By: Ram on Dec 29, 2022
Customers write reviews and share their experiences about the brands and products. Extracting structured information from the review data and perform aspect-based sentiment analysis.
In this scenario, the review data is about the beauty products and customers’ beauty related issues. For tracking brand mentions from the reviews across period, we need to find the brands mentioned in the reviews for each date.
We have list of brands and review data. We need to developed NER Model that identify these brands from the reviews. Also, the model will be used for future reviews to identify brand mentions.
The brands are not part of the standard entities; hence we need to develop custom NER. We can develop custom Named Entity Recognition model using SpaCy.
spaCy is a free, open-source library for Natural Language Processing (NLP) in Python. It facilitates Part-of-speech (POS) Tagging, Named Entity Recognition (NER), Text Classification and many more.
In this blog, we will use spaCy for Named Entity Recognition (NER). The spaCy has a pre-trained model that helps in extracting named entities from the input test. A named entity is a can be of type person, country, product, or book title. Since, the brand is not a standard Entity, we will train the model, SpaCy has a training pipeline for developing a custom NER using SpaCy V3
We can do the text data processing and create word cloud. This helps in understand the data. Also, we can review the prominent brands.
For creating word cloud, we need to process the text data.
For developing custom NER model, we need to follow these steps.
We removed the unwanted to characters and any words of less than 2 characters. The below code removes specially characters as well. But some brands may have & or some special characters as a part of the brand names. So, the text processing steps must be revised accordingly.
def processed_review(review):
processed_token = []
for token in review.split():
if len(token)>2:
processed_token.append(token)
out_str = ' '.join(processed_token)
out_str = re.sub(r"(@\[A-Za-z0-9]+)|([^0-9A-Za-z \t])|(\w+:\/\/\S+)|^rt|http.+?", "", out_str)
return out_str
From the review data – we will create training data with labelled information. We will get the start and end position of the brand. Input review, start and end positions along with Entity Label. Since, we need only ‘BRAND’ entities, the values will be only ‘BRAND’ but we can custom train for multiple entities such as Brand (e.g.

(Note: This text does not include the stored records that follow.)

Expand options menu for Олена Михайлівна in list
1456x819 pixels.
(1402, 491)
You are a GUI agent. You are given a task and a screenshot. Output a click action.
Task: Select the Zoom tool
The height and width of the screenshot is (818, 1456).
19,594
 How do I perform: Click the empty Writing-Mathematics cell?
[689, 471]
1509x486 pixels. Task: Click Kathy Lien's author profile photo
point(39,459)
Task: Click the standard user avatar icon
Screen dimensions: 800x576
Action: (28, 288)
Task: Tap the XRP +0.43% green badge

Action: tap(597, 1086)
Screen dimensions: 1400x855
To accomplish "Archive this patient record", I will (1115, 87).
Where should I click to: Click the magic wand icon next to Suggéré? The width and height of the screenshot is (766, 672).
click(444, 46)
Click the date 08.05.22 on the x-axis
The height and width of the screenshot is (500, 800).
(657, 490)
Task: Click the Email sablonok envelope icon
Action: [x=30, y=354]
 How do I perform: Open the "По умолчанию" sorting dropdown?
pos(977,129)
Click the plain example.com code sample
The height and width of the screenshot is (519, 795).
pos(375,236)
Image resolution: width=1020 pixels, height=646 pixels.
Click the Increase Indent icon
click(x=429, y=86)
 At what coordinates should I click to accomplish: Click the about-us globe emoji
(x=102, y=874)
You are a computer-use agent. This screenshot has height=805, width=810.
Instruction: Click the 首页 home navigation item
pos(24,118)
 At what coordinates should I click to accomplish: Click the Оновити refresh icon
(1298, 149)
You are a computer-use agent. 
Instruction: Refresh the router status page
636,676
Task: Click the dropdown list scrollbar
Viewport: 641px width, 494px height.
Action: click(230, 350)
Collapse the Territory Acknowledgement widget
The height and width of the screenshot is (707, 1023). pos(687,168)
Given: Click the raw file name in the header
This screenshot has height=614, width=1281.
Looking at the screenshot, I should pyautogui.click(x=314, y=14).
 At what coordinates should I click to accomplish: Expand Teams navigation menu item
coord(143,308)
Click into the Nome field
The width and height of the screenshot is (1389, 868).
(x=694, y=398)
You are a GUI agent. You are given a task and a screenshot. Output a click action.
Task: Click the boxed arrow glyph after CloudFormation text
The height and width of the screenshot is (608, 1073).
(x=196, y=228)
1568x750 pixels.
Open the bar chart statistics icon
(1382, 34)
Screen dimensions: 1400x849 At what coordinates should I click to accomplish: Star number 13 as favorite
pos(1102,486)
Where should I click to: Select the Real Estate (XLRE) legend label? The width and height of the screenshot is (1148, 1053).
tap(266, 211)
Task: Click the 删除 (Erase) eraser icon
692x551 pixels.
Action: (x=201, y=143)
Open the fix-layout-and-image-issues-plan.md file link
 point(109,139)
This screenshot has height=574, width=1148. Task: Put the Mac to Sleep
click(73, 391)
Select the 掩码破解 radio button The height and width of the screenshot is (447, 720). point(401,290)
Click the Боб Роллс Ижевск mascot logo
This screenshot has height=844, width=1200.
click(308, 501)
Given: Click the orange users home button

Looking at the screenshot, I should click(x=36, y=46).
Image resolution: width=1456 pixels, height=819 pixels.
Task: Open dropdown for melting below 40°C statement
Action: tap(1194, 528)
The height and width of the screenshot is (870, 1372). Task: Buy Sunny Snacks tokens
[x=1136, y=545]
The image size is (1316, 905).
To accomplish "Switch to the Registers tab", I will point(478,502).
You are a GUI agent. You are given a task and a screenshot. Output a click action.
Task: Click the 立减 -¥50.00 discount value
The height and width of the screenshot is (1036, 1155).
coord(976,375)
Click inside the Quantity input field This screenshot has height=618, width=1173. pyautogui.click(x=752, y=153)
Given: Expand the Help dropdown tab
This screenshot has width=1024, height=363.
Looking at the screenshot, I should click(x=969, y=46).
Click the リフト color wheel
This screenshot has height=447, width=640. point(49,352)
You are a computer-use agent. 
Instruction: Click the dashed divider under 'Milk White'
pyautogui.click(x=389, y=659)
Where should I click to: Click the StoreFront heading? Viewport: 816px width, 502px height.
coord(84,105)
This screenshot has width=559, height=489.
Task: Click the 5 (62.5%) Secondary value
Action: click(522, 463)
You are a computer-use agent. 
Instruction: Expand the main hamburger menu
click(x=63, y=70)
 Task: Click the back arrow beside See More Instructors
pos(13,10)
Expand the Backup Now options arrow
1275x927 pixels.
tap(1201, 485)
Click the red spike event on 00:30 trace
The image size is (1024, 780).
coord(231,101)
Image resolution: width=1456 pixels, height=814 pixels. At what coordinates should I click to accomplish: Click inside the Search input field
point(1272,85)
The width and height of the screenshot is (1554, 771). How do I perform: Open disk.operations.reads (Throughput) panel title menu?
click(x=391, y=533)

Dermadew, Boroline, or purple etc.), Issues (e.g. Pimples, Dry Skin or Itching etc.) and Product (e.g. Lotion, Serum, Facewash and Sunscreen)
# Create Training Data for Brands
count = 0
TRAIN_DATA = []
for _, item in reviews.iterrows():
ent_dict = {}
proceed_review = processed_review(item['Reviews'])
visited_items = []
entities = []
for token in proceed_review.split():
if token in brand_list:
for i in re.finditer(token, proceed_review):
if token not in visited_items:
entity = (i.span()[0], i.span()[1], 'BRAND')
visited_items.append(token)
entities.append(entity)
if len(entities) > 0:
ent_dict['entities'] = entities
train_item = (proceed_review, ent_dict)
TRAIN_DATA.append(train_item)
count=count+1
We need to format the labelled data into the format required for SpaCy V3.
nlp = spacy.blank("en") # load a new spacy model
db = DocBin() # create a DocBin object
for text, annot in tqdm(TRAIN_DATA): # data in previous format
doc = nlp.make_doc(text) # create doc object from text
ents = []
for start, end, label in annot["entities"]: # add character indexes
span = doc.char_span(start, end, label=label, alignment_mode="contract")
if span is None:
continue
else:
ents.append(span)
doc.ents = ents # label the text with the ents
db.add(doc)
db.to_disk("/kaggle/working/train.spacy") # save the docbin object
We will be using the Transformer for the training the Custom NER model. For that we need to create the configuration file using SpaCy.
Few learnings, select the language appropriately, and select only NER from the Components. Also, for the transformer, please select GPU.
Then download the config file using download option below right-hand side.
If you are using Google Colab or Kaggle for the training, please upload this “base_config.cfg” And run the below common after updating the paths appropriately.
!python -m spacy init fill-config /kaggle/input/config/base_config.cfg /kaggle/working/config.cfg
Also, we need to define few additional paths for input and configurations files to set up for training.
!python -m spacy train /kaggle/working/config.cfg --output /kaggle/working/output --paths.train /kaggle/working/train.spacy --paths.dev /kaggle/working/train.spacy --gpu-id 0
Once the model is trained, the last and best models will be saved in the output folder.
Now, we can leverage the best custom model trained. We need to load the model first.
Once the model is developed, we can use that to identify brand mentions across reviews and track the brand trends.
Some of these brands have growth in the brand mentioned in the reviews.